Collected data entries
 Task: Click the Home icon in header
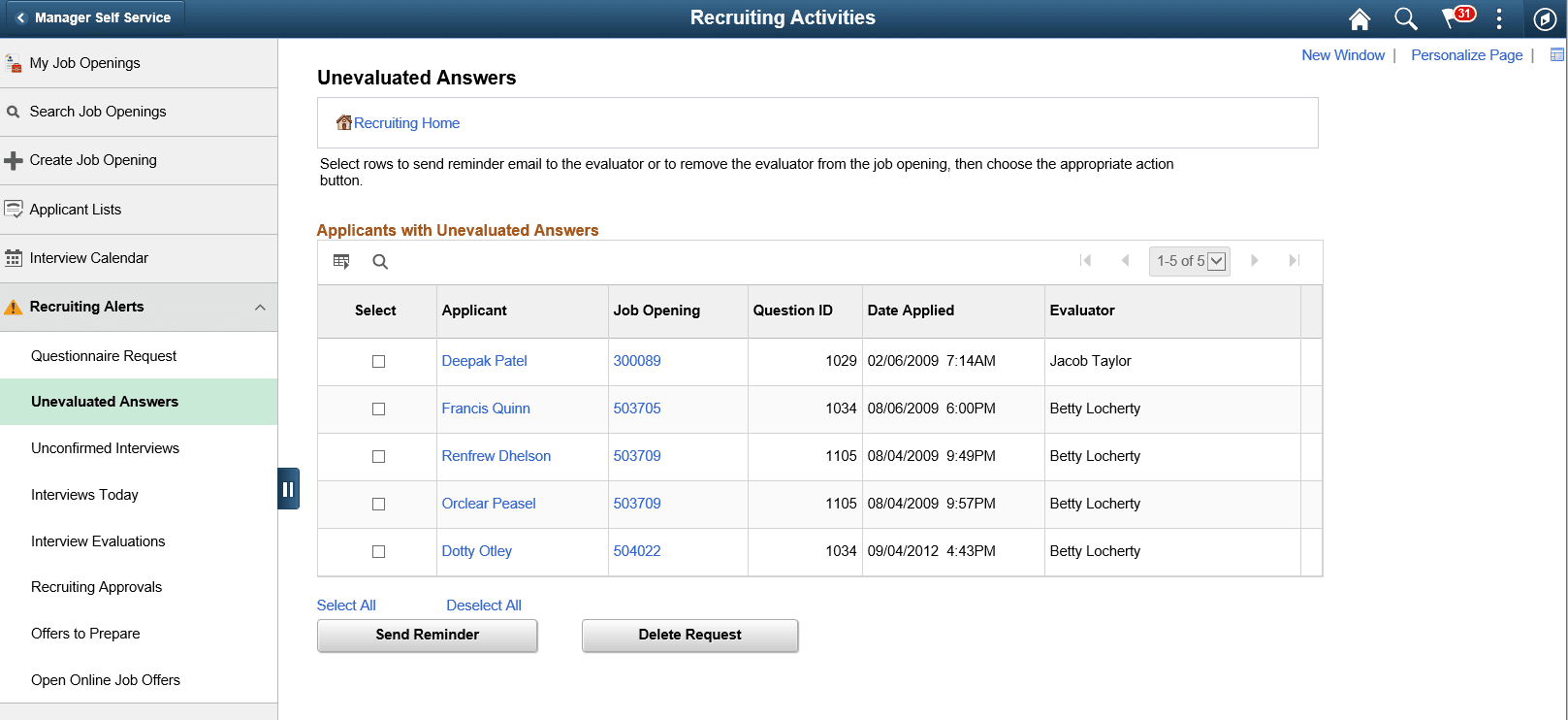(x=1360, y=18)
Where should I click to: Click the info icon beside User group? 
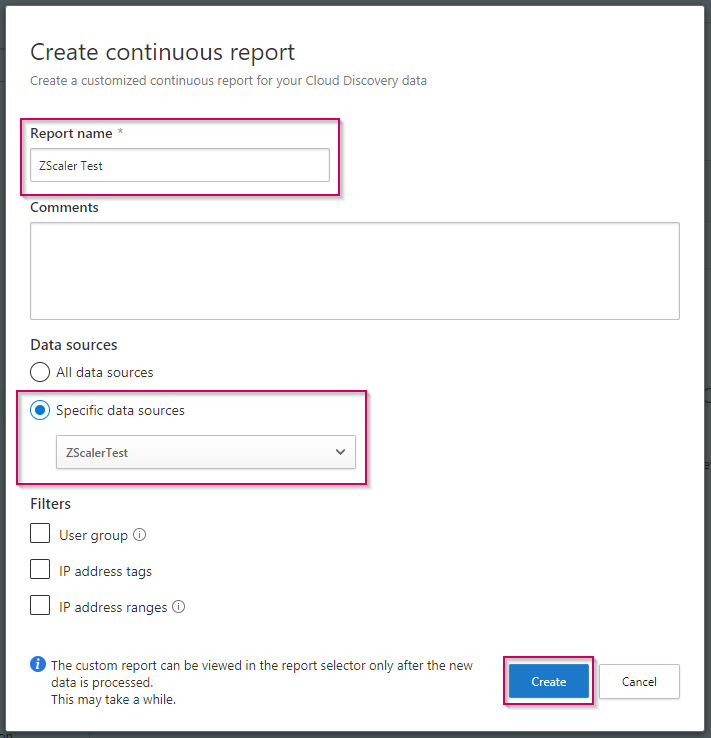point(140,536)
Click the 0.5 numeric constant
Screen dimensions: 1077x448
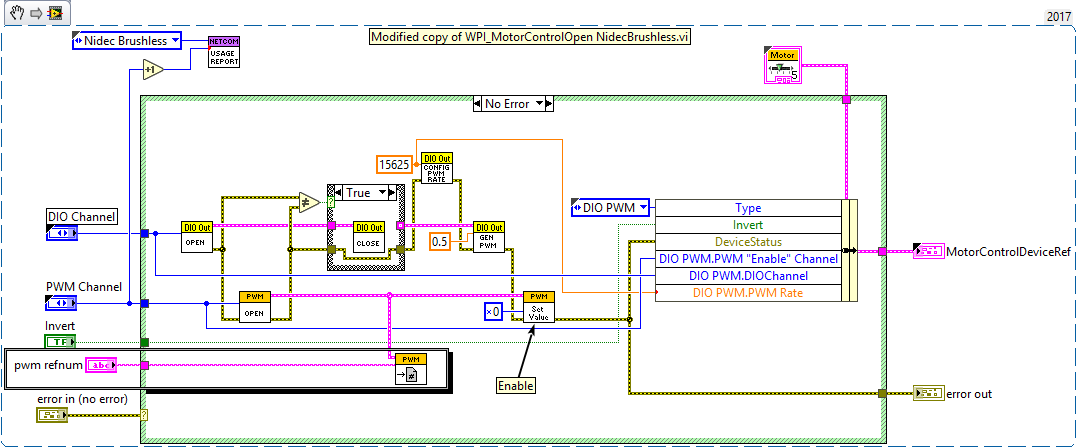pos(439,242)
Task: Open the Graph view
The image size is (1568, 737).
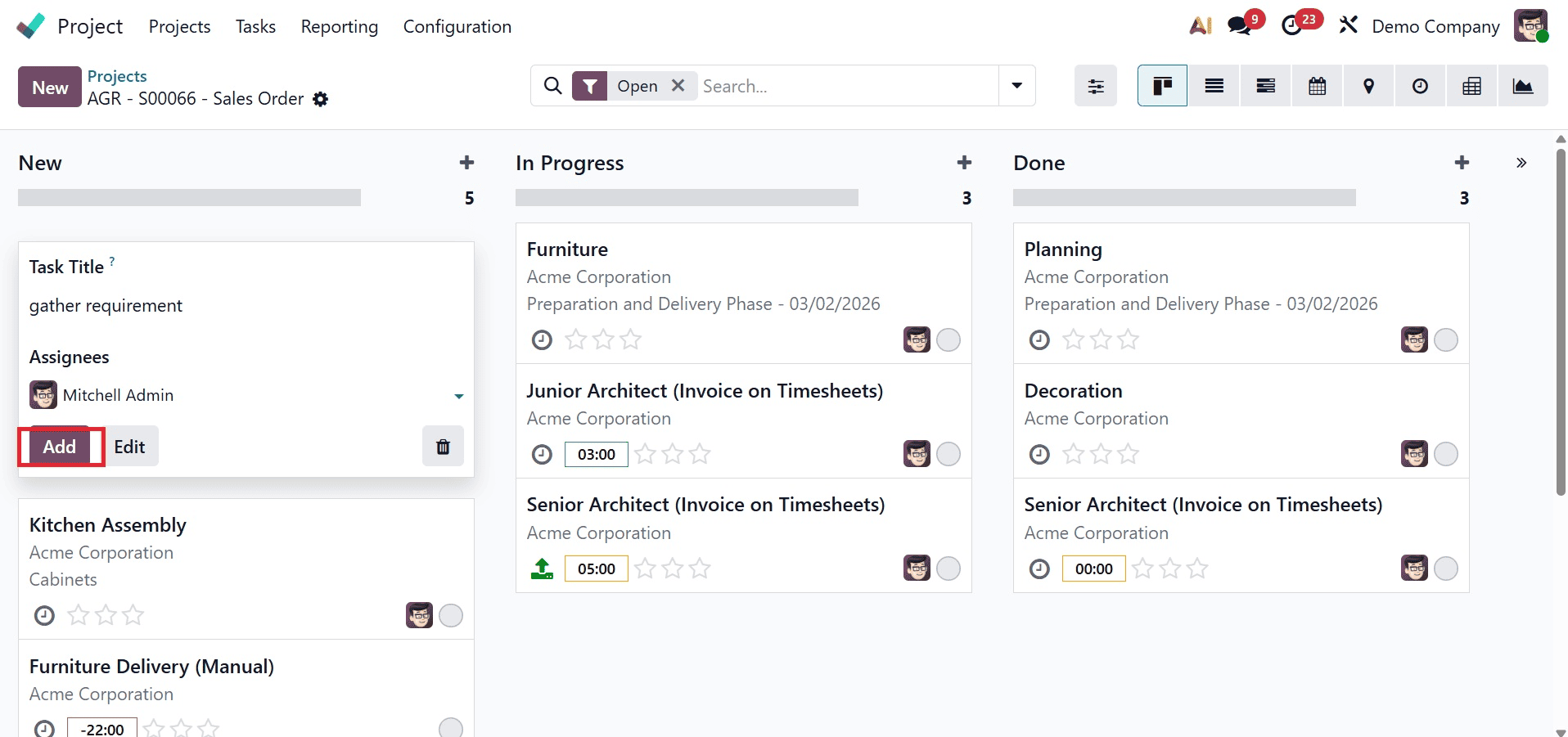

* What is needed
Starting with the top line, write out all the data above exactly; keep the pictures out.

* Solution for this problem
 Task: Click the Home icon in header
(x=1360, y=18)
Where should I click to: Click the info icon beside User group? 
point(140,536)
Click the 0.5 numeric constant
Screen dimensions: 1077x448
pos(439,242)
Task: Open the Graph view
The image size is (1568, 737).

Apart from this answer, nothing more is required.